Restoration Hardware to Close Short-Lived New York Gallery

The 27,000-square-foot space was recently sold for $44.4 million.

Restoration Hardware’s RH Contemporary gallery in New York, which opened less than two years ago, will soon close, artnet News has learned from someone close to the gallery.

The gallery, which is located at 427 West 16th Street in the Meatpacking District, is one of the more curious incursions into the contemporary art sphere of recent years—what were the prospects for a company known for distinctive lighting, Belgian linens, Thai silk, and patio furniture in the contemporary art market where dealers do their best to play down associations with retail?

A press representative for the company told artnet News via email that Restoration Hardware is considering a “possible sublease” for the 16th Street space. That was one of “various options” that the company was considering while it carried out a larger plan to launch an L.A store this year that they’re calling “RH Modern,” she said, which will also have a presence in other stores, in each location of which they “plan to integrate RH Contemporary Art.” According to the company’s fiscal 2015 earnings video, the RH Modern locations will feature exhibitions of the artists shown by RH Contemporary.

Restoration Hardware’s lease on the 27,000-square-foot space, which was sold in June to a family trust controlled by Steven and Howard Horowitz for $44.4 million according to The Real Deal, is good through 2029. The interiors, previously occupied by a photography studio, had been recently renovated when RH Contemporary opened in 2013; the white-cube spaces are accented with raw wood ceiling planks.

The gallery’s website, which has the same glossy appearance as the retail shops, gives you the ability to search not only by artist, but also by artworks, which are categorized by medium (painting, works on paper, installation), which seems geared for the viewer looking to shop for kinds of work rather than for those with specific artists in mind. The largest category, by far, is painting and the work leans heavily toward decorative, easy-on-the-eyes abstraction that brings to mind the hoary phrase “goes well with the couch.”

Likely the only artist on their roster you will have heard of is the London-based art and design collective Random International. Their installation Rain Room, which consists of a field of falling water with motion sensors that turn the sprinklers off as people move through it, commanded massive crowds when it was shown at New York’s Museum of Modern Art in 2013 after breaking attendance records at London’s Barbican Center earlier that year.

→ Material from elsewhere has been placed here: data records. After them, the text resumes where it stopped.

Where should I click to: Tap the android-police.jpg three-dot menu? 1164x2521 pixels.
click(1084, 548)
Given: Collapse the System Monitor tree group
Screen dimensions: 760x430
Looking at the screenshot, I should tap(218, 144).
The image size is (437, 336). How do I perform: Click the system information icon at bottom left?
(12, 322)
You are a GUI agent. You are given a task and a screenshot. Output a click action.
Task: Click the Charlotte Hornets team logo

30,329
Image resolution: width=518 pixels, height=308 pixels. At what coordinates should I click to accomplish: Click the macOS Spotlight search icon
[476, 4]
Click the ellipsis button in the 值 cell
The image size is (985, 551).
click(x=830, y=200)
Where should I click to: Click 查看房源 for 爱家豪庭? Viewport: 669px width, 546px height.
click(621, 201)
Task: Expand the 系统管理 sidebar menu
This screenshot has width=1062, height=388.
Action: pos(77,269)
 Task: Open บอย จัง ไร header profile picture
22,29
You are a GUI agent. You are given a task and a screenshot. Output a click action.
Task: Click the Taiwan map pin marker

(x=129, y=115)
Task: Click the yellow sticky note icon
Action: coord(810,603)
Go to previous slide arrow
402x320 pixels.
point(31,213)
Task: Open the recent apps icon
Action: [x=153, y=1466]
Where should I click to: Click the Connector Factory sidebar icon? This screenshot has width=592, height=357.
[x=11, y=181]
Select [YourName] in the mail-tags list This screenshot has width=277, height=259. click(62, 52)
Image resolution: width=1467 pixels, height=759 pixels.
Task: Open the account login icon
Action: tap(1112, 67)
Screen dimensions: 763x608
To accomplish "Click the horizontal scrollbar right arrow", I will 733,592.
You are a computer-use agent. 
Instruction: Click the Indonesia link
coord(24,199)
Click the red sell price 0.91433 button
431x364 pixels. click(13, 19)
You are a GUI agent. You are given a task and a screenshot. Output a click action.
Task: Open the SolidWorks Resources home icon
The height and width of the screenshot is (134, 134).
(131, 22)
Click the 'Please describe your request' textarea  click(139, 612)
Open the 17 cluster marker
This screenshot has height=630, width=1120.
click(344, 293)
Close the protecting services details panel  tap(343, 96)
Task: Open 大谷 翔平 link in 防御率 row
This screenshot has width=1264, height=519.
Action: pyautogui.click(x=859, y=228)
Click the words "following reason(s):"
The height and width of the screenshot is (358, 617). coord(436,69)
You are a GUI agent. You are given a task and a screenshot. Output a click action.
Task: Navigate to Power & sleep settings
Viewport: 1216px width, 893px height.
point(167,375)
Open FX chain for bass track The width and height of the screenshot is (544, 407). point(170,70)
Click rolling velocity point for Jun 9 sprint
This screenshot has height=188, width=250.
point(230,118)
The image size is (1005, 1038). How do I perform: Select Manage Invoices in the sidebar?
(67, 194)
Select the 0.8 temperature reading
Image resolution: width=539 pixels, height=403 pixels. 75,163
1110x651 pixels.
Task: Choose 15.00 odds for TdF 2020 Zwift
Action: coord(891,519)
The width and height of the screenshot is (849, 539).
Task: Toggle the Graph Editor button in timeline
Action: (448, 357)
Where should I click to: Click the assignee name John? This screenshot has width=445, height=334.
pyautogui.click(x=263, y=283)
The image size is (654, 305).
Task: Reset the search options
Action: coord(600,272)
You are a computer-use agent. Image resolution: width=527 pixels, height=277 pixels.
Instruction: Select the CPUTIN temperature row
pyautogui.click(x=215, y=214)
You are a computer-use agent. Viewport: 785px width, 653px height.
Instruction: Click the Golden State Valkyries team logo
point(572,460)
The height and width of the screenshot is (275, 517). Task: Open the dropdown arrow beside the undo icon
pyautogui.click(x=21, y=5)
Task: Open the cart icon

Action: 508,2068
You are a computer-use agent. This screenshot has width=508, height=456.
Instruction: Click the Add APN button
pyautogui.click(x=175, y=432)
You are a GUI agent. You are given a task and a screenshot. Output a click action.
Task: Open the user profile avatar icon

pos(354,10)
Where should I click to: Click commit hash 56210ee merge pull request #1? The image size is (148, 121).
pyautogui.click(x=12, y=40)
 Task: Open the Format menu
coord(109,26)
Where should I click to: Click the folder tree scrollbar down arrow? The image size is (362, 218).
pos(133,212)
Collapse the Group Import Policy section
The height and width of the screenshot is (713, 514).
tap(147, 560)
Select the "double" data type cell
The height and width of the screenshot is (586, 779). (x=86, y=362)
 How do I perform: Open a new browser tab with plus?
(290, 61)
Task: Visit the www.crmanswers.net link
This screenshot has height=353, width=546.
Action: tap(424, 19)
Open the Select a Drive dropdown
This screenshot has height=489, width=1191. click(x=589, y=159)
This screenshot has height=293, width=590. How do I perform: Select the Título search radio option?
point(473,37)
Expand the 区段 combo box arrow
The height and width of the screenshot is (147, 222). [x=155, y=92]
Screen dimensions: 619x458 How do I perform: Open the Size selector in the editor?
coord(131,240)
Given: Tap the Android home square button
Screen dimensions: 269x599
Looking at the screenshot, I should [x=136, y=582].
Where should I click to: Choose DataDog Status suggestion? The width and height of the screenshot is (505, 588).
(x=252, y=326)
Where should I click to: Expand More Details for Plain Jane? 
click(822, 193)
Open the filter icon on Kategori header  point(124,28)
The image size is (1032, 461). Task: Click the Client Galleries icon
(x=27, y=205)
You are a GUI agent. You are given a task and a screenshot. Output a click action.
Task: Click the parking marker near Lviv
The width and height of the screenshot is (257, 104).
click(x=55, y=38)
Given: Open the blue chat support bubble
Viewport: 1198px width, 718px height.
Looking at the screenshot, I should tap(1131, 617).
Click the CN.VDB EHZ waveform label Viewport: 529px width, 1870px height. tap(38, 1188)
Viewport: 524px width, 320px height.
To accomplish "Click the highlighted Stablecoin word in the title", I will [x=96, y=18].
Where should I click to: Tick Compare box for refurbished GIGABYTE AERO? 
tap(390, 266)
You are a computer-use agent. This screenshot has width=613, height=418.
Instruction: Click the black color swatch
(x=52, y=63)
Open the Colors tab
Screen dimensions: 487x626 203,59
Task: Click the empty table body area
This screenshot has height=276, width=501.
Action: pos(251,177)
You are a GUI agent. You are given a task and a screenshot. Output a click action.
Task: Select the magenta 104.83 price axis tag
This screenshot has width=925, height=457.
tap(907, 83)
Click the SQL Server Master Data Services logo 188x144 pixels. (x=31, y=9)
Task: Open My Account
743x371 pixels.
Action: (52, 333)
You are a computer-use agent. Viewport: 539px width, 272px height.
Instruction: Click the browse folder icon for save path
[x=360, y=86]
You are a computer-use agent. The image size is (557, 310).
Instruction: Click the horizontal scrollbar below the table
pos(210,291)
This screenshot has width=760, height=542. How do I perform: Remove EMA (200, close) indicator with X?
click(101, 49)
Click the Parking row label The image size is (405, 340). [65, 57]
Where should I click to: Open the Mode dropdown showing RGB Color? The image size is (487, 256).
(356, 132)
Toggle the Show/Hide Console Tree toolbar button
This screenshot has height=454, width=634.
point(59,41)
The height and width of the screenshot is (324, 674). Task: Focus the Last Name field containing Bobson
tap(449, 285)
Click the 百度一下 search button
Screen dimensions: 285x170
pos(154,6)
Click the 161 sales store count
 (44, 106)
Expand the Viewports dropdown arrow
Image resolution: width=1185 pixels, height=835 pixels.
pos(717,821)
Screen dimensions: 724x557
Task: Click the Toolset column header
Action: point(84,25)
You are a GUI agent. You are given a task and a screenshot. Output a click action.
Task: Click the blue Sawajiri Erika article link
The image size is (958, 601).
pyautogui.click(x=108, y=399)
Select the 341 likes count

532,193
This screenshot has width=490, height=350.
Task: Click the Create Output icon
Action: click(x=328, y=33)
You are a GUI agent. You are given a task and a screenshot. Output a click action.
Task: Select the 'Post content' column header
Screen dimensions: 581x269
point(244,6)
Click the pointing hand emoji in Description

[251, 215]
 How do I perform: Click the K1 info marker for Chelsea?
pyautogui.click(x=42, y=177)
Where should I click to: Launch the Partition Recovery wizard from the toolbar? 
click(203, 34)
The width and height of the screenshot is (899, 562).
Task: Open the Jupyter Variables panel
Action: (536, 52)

By coincidence, RH Contemporary opened just a few months after the launch of Amazon Art, another art-related venture by an established retailer, which aimed to sell artwork by such beloved figures as Norman Rockwell and Claude Monet. The concurrence suggests that the two corporate giants may have learned about big returns in the art world and wanted to get in on the action only to realize later that the art market is not so easily conquerable by those killing it in retail. For its part, Amazon appears to have trimmed back its expectations; it had offered a $4.85 million Rockwell when it launched, but now its priciest offerings are two Victor Vasarely paintings for $350,000.

If you haven’t yet been to the RH Contemporary space, there’s still time. On view at the gallery through September 5 is a group show featuring Andres Galeano, Jorunn Hancke Øgstad & Tyra Tingleff, Random International, and a collective called The Studio Chronicles.